Surely it isn't close to "most" people? HDMI has been the standard for, like, 17 years at least
@DiscountForThee: HDMI audio still wasn't put on every single AMP out there. Alot for the last 20 years are still only optical and coax, I remember 20 years ago HDMI audio in amps was like high end amps.
@kungfuman: Some people on here weren't born 20 years ago :)
@PhilToinby: amps back then were built to last :D
thought the PS5 (or any other console) lags when connected to the TV via an AMP/Soundbar
Where would you get this idea? It is exactly the recommended method. And if you know someone experiencing this, then they are doing something very wrong. You never want your AV receiver to touch the video signals (no upscaling, no sharpening, no nothing)
@DiscountForThee: always thought connecting the console directly to the TV HDMI (assuming you have a spare HDMI port on your TV) and the Amp/Soundbar directly to the Arc/eArc gives the best result.
@TKnight: Nah that is wrong for a few reasons. What makes you think it is better?
@DiscountForThee: Since the signals has to be now processed at the audio source first, prior to sending it to the TV, if you use the audio source's HDMI passthrough. Technically I believe there would be a minor lag (could be not noticeable unless playing fast paced games) due to the processing time. This is only applicable if you are using any consoles btw. If you use it for watching content/movies it wouldn't be an issue.
Also, you lose the VRR functionality unless your audio source has that feature. Sony's top line Speakers got that feature recently with the latest firmware.
https://www.whathifi.com/news/tested-the-big-gaming-update-f…Since the signals has to be now processed at the audio source first, **prior to sending it to the TV **
This is the part which is doing things wrong. The video is passed through, untouched, and the audio isn't processed first, it is just processed and played by the same device. In real time, as soon as it is received. No additional latency
But yeah not all the AVR support the VRR features so that is a potential tradeoff you are right (although you'd be losing a lot of other benefits, such as audio)

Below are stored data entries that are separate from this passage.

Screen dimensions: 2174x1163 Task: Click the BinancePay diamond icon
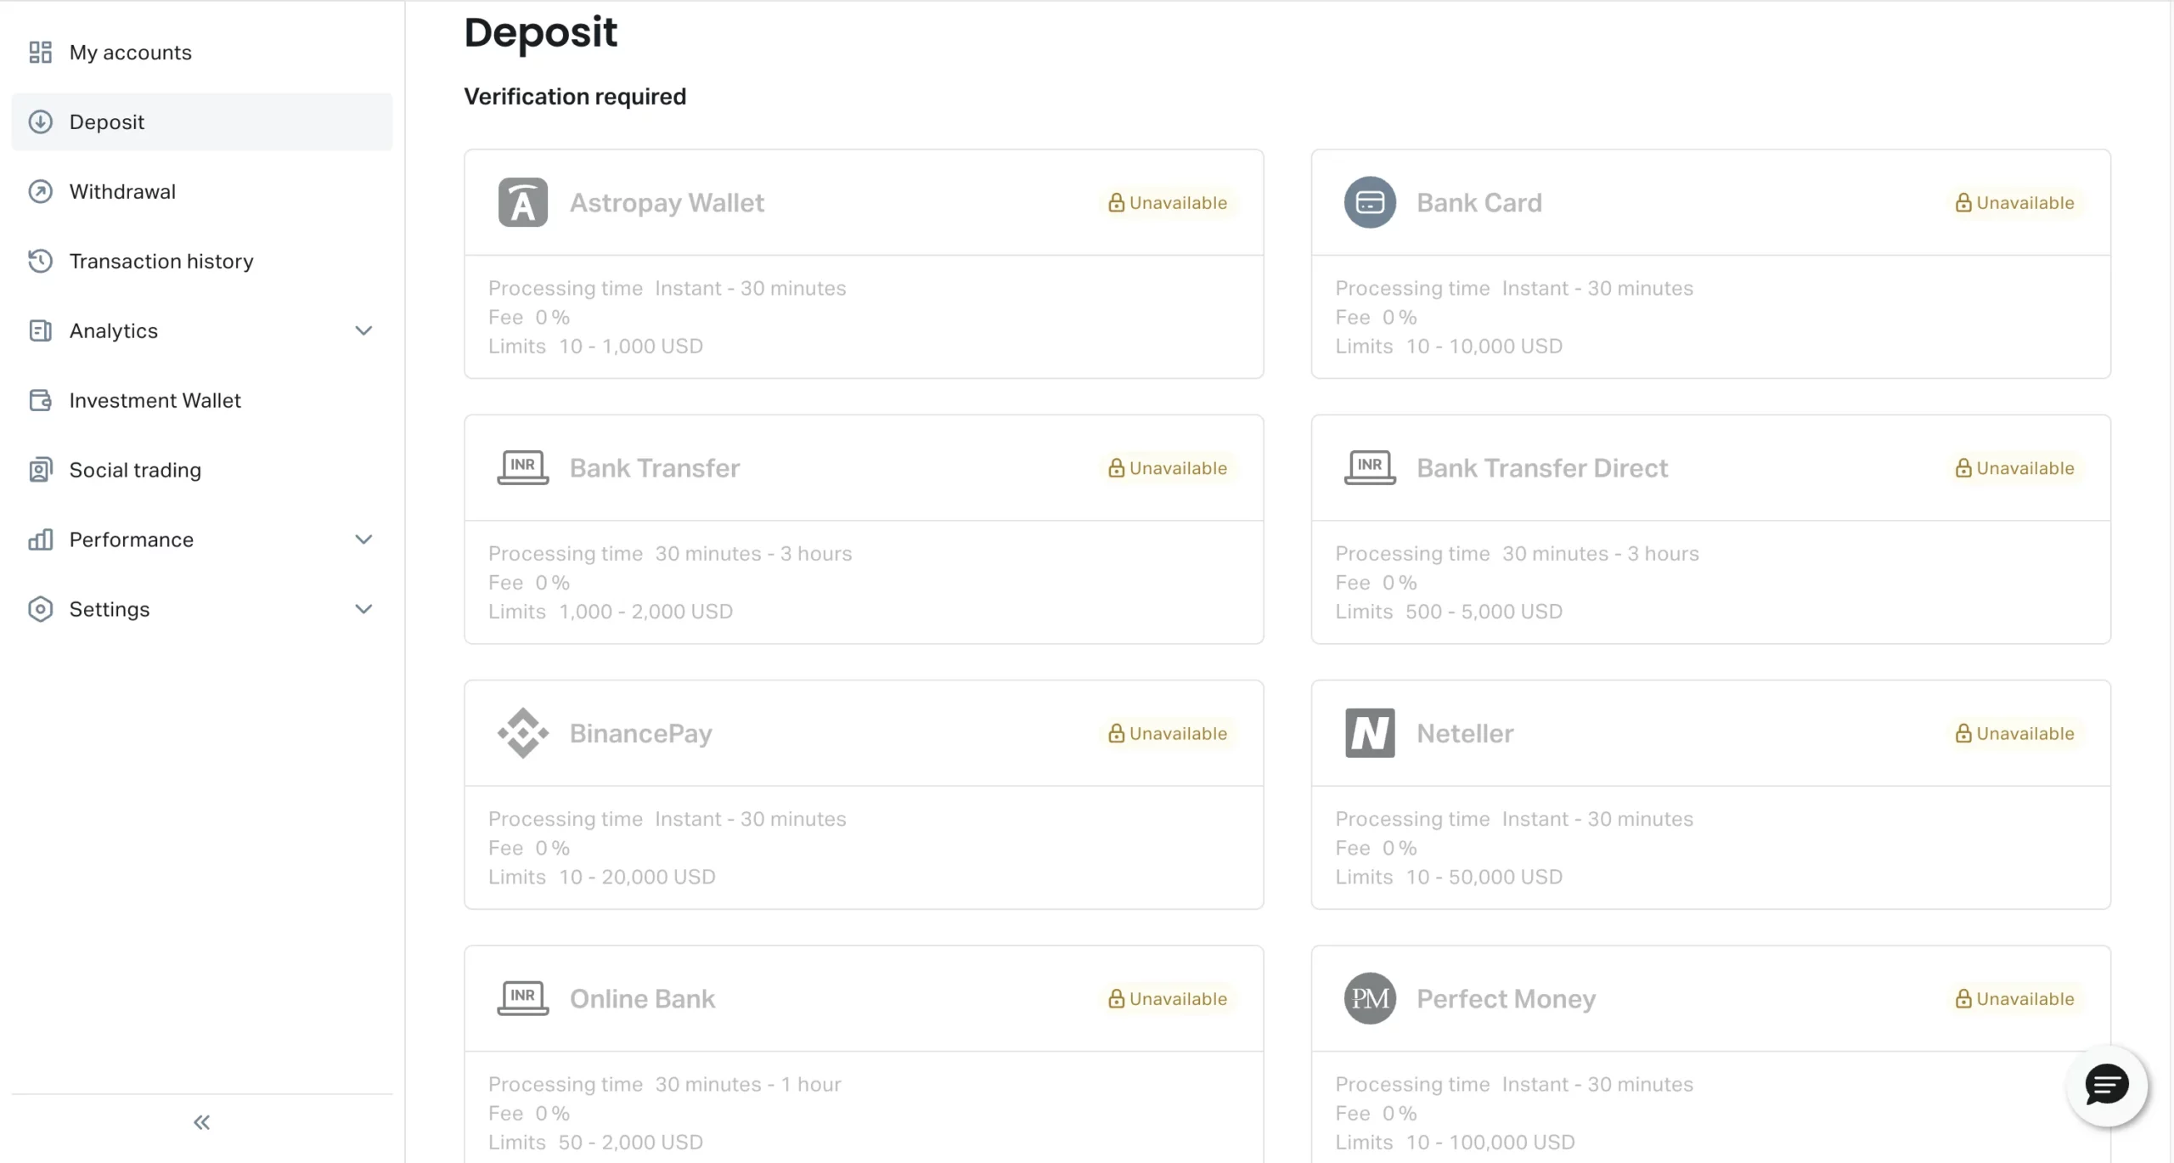tap(522, 731)
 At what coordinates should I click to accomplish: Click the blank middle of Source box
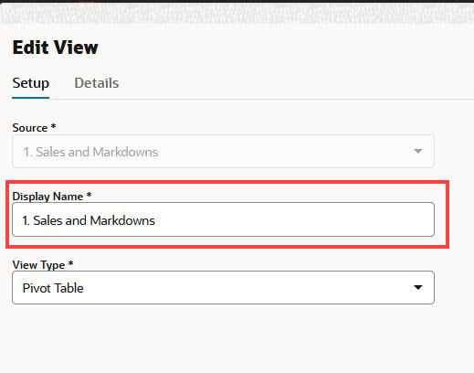tap(283, 152)
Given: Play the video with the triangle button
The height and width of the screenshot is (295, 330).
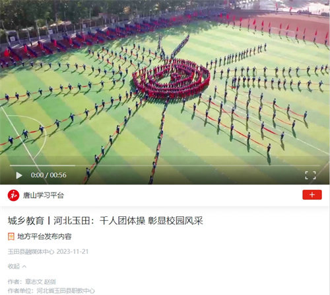Looking at the screenshot, I should click(x=19, y=175).
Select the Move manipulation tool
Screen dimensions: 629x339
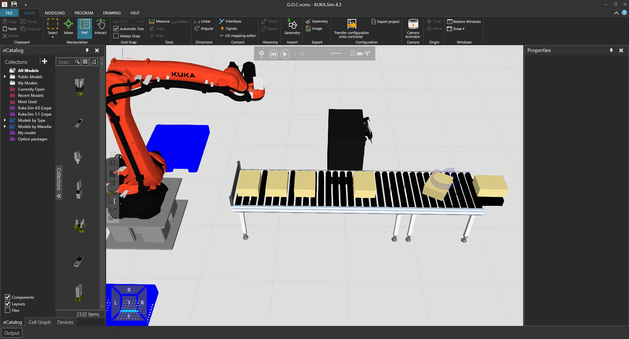click(x=68, y=27)
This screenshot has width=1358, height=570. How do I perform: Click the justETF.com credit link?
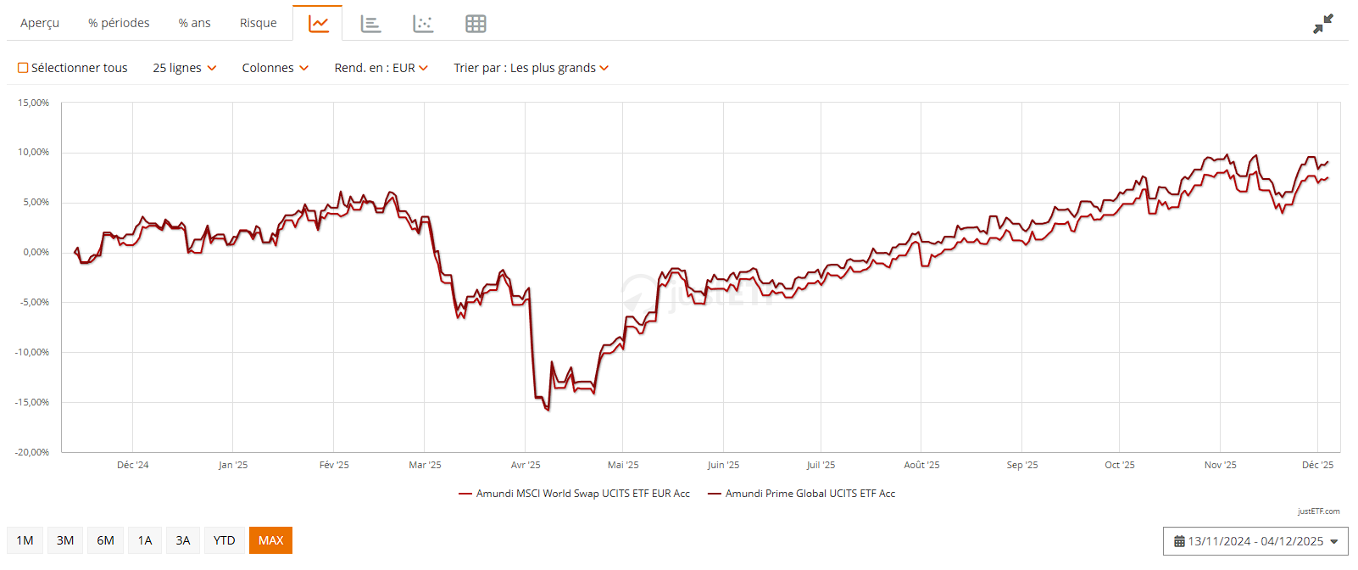(1318, 511)
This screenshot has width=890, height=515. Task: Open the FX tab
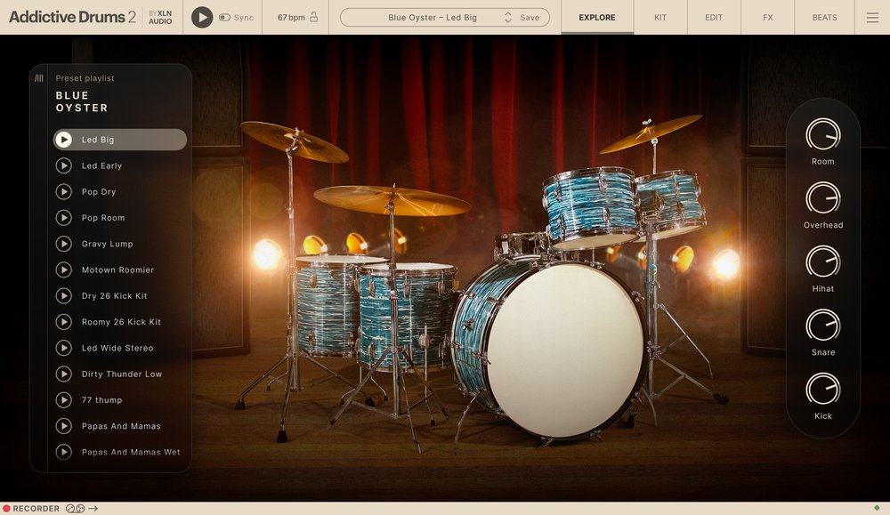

Yeah, audio lag. Real bad when you're playing a musical/rhythm game like Rock Band 4/Rivals.
if you know someone experiencing this, then they are doing something very wrong
Why not just run the HDMI to TV and optical output from TV to amp?
Two cords, only need one (if amp can do it).
How are you going to send audio to your amp and video to your tv from ps5 with 1 cable exactly?
@Xraycat: Only need one HDMI cord, most people don't bother doing it the way you stated.
Old tech like this is always cheap online. e.g. $1.50 on Aliexpress (free ship with $15 total order, ~2 week delivery).
Normally the route I take but was too excited to wait for shipping this time around, so paid the convenience tax this time around
Great price on AliExpressYeah agree, Aliexpress can be the cheapest but you've got to be willing to wait a month.
Ain't that the truth.
make sure you get a HDMI audio splitter if your using this to connect to say a ps5 to your amp for surround.